Uitgegaan wordt van de volgende feiten en omstandigheden:

-           op 15 maart 2019 heeft de rechter in kort geding een vonnis tussen klager en zijn moeder uitgesproken, waarbij klager is veroordeeld tot ontruiming van zijn deel van het bedrijfspand. Dit vonnis is aan klager betekend op 24 april 2019. Daarbij is tevens aangezegd dat de notaris de leveringsdatum van het bedrijfspand gelegen aan de [..] heeft bepaald op 15 mei 2019;

-           op 9 mei 2019 heeft de gerechtsdeurwaarder het pand ontruimd;

-           op 15 mei 2019 heeft de gerechtsdeurwaarder executoriaal derdenbeslag gelegd onder de notaris. Dit beslag is op 24 mei 2019 aan klager betekend.

2. De klacht

Klager beklaagt zich samengevat over het volgende.

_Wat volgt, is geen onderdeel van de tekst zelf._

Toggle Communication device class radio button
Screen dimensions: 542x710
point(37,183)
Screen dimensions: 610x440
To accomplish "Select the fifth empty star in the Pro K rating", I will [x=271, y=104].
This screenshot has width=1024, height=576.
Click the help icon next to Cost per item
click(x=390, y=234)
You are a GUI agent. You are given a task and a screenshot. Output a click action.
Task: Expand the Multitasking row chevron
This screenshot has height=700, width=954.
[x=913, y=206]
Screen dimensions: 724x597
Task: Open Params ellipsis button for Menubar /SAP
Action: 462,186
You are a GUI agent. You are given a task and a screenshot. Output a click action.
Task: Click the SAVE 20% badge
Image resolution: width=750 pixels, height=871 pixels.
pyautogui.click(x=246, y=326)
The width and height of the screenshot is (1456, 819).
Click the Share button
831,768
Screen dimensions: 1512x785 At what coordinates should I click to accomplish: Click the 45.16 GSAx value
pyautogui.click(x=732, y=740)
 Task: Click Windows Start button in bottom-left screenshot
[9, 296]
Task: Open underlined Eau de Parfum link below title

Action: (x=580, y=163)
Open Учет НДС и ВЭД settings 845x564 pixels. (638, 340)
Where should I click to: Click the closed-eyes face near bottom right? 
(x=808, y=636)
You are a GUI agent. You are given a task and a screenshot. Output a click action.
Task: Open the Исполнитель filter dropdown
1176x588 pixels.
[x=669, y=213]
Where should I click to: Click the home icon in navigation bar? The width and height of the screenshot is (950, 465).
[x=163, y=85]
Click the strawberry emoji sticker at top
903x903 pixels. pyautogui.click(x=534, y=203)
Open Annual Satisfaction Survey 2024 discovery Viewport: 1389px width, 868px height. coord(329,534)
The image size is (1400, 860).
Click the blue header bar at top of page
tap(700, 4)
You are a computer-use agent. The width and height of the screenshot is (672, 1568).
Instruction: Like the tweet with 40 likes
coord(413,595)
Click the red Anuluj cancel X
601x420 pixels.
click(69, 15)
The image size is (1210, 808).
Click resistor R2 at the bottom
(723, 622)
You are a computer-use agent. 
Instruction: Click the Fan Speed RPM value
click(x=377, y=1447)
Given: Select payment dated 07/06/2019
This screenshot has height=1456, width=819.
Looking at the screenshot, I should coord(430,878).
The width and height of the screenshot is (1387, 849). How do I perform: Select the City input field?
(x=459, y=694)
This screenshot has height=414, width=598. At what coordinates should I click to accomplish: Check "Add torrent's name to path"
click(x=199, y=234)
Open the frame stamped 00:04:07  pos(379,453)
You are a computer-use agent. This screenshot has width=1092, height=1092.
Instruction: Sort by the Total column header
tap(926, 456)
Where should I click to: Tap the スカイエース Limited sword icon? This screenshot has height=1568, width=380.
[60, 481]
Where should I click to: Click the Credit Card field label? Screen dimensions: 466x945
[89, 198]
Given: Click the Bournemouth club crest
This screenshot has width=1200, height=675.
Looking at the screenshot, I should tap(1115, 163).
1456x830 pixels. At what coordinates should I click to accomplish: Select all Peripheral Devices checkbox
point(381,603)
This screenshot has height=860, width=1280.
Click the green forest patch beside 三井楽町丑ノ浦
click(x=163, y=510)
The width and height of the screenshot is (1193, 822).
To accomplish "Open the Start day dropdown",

a. Klager moest op 8 mei 2019 zijn deel van het bedrijfspand ontruimd hebben vanwege verkoop van het pand door zijn moeder. Gedeelten van het pand waren nog verhuurd en klager heeft bij een van deze huurders zijn privé spullen opgeslagen. Op 9 juni 2019 – de kamer neemt aan dat 9 mei 2019 is bedoeld – heeft de advocaat van klagers moeder gesteld dat klagers spullen het pand uit moesten. Klager moest van de gerechtsdeurwaarder een pand huren en zijn spullen werden overgebracht naar de opslag. Klager was echter gerechtigd zijn spullen op te slaan bij een huurder. Klager heeft hierdoor schade geleden, naast de onterechte ontruimingskosten.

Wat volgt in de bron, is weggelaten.